Exercise goal: Reproduce every record exactly.

Saved entries
▶

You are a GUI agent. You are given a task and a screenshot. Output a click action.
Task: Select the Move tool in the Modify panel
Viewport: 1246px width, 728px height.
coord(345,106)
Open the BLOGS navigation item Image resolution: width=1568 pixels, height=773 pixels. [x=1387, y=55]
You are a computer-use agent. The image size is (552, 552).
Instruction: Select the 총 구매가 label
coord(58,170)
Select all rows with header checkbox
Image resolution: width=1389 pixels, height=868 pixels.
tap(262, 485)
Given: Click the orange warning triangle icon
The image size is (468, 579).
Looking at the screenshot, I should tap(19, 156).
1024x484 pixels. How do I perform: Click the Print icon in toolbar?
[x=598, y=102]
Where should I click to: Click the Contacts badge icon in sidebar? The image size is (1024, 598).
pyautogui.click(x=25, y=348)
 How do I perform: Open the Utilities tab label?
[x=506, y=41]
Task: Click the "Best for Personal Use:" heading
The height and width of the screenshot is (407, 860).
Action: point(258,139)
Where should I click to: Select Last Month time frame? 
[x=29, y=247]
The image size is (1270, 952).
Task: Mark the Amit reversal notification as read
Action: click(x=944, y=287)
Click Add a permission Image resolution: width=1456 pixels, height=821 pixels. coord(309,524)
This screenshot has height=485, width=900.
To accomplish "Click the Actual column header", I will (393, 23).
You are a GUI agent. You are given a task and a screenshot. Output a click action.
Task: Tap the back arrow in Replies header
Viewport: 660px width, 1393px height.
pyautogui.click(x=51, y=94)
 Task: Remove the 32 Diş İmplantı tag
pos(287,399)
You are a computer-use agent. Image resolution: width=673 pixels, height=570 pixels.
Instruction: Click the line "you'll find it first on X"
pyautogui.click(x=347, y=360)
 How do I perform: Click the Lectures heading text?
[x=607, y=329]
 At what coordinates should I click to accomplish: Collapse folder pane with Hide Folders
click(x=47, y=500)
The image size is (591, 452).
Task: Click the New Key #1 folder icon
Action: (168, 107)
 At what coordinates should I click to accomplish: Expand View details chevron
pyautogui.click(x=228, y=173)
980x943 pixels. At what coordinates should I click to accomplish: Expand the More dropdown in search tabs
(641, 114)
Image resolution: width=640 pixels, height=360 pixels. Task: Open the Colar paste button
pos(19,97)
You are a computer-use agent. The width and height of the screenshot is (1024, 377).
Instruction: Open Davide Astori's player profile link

◀

Answer to the problem:
You are a GUI agent. You are given a task and a screenshot. Output a click action.
Task: Select the Move tool in the Modify panel
Viewport: 1246px width, 728px height.
coord(345,106)
Open the BLOGS navigation item Image resolution: width=1568 pixels, height=773 pixels. [x=1387, y=55]
You are a computer-use agent. The image size is (552, 552).
Instruction: Select the 총 구매가 label
coord(58,170)
Select all rows with header checkbox
Image resolution: width=1389 pixels, height=868 pixels.
tap(262, 485)
Given: Click the orange warning triangle icon
The image size is (468, 579).
Looking at the screenshot, I should tap(19, 156).
1024x484 pixels. How do I perform: Click the Print icon in toolbar?
[x=598, y=102]
Where should I click to: Click the Contacts badge icon in sidebar? The image size is (1024, 598).
pyautogui.click(x=25, y=348)
 How do I perform: Open the Utilities tab label?
[x=506, y=41]
Task: Click the "Best for Personal Use:" heading
The height and width of the screenshot is (407, 860).
Action: point(258,139)
Where should I click to: Select Last Month time frame? 
[x=29, y=247]
The image size is (1270, 952).
Task: Mark the Amit reversal notification as read
Action: click(x=944, y=287)
Click Add a permission Image resolution: width=1456 pixels, height=821 pixels. coord(309,524)
This screenshot has height=485, width=900.
To accomplish "Click the Actual column header", I will (393, 23).
You are a GUI agent. You are given a task and a screenshot. Output a click action.
Task: Tap the back arrow in Replies header
Viewport: 660px width, 1393px height.
pyautogui.click(x=51, y=94)
 Task: Remove the 32 Diş İmplantı tag
pos(287,399)
You are a computer-use agent. Image resolution: width=673 pixels, height=570 pixels.
Instruction: Click the line "you'll find it first on X"
pyautogui.click(x=347, y=360)
 How do I perform: Click the Lectures heading text?
[x=607, y=329]
 At what coordinates should I click to accomplish: Collapse folder pane with Hide Folders
click(x=47, y=500)
The image size is (591, 452).
Task: Click the New Key #1 folder icon
Action: (168, 107)
 At what coordinates should I click to accomplish: Expand View details chevron
pyautogui.click(x=228, y=173)
980x943 pixels. At what coordinates should I click to accomplish: Expand the More dropdown in search tabs
(641, 114)
Image resolution: width=640 pixels, height=360 pixels. Task: Open the Colar paste button
pos(19,97)
You are a computer-use agent. The width and height of the screenshot is (1024, 377).
Instruction: Open Davide Astori's player profile link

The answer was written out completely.